初めての草むしり。
小雨の降る中、ひたすら草を探す。
ギルドでもらった見本と見比べながら、探すのだが、似たような草が多くて思うように集められない。
とはいえ、この借りた五キロの米ぐらいの袋に一杯にして届けなければ依頼達成とは認められない為、多少違うような気がする草も突っ込んで行く。
もうなんだかんだ半日はやっていて腰が痛くなってきたし、
夕日になってきたので急いで町に戻らなければ‥
こんなところで日が落ちてしまったら町に戻れる気がしない。
なんとか袋を一杯にできたので、急いで道を戻る。
疲れているが全速力である。
やっと町に戻った頃には薄暗く、町の入口には松明を灯し初めていた。
「ナッシュ、遅いじゃないか。どこまで行ってたんだい?」
気さくに声をかけてきた門番の若者は、べたべたと馴れ馴れしい。
「直ぐそこの森だよ。薬草の採取依頼を受けたんだが、聞いてたより難しい。」
「あー。薬草はこの辺りでは取り尽くされてるからねぇ。もっと森の奥まで行かないと多くは生えてないんだよねぇ。」
この門番、名前はアーサー。ウェーブがかかった金髪が松明に照らされて輝いている。顔立ちも良くて優しい上に森を指差すポーズまでかっこいい‥。
「もうじき上がりなんだけど、どうだい?この後。俺のお気に入りの店に行かないか?」
いきなり誘われた!ここに来て2日目で、何一つ解らない身としては心底嬉しい。
即答しそうになるが、一瞬考える。
‥もち合わせがない。

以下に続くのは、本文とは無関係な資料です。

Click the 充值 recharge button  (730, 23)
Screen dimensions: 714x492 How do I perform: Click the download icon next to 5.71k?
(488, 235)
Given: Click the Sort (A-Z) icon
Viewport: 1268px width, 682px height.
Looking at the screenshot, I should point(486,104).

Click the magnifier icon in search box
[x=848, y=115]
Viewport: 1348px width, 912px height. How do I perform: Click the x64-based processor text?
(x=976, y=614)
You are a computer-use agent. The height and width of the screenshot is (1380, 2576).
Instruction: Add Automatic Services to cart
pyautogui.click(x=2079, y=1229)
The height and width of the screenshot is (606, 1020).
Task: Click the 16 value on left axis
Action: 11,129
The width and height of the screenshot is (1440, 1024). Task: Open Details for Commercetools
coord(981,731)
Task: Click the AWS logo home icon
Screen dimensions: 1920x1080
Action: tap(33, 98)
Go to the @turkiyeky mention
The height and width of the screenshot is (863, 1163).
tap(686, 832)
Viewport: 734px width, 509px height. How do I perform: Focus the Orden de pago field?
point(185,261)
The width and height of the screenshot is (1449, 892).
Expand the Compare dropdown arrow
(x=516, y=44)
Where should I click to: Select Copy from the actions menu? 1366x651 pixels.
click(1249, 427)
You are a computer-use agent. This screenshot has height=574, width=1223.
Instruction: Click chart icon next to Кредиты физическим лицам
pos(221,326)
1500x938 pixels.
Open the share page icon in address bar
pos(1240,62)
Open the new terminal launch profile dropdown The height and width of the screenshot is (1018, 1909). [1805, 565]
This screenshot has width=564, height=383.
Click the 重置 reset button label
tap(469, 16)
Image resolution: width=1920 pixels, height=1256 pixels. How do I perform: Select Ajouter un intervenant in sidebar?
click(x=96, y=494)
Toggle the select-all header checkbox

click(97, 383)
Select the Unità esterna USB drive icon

文字通りの文無しなのだ。
この薬草をギルドに届ければ、銅貨8枚もらえるはずだが‥。
「オーケー。是非行こう!」即答してしまった。
「おけ?では交代したら冒険者ギルドに向かえに行くから待っててくれ。」バチンと音が聞こえて来そうなウィンクである。
そんな仕草も違和感なく似合ってしまっている。
「きっとナッシュも気に入ってくれるよ!」
「あー楽しみにしてるよ。では後々。」手を振って街中に進んで行く末。いつの間にか雨も止み、足取りも軽くなる。
この町、この世界に着いて2日目の夜を向かえようとしていた。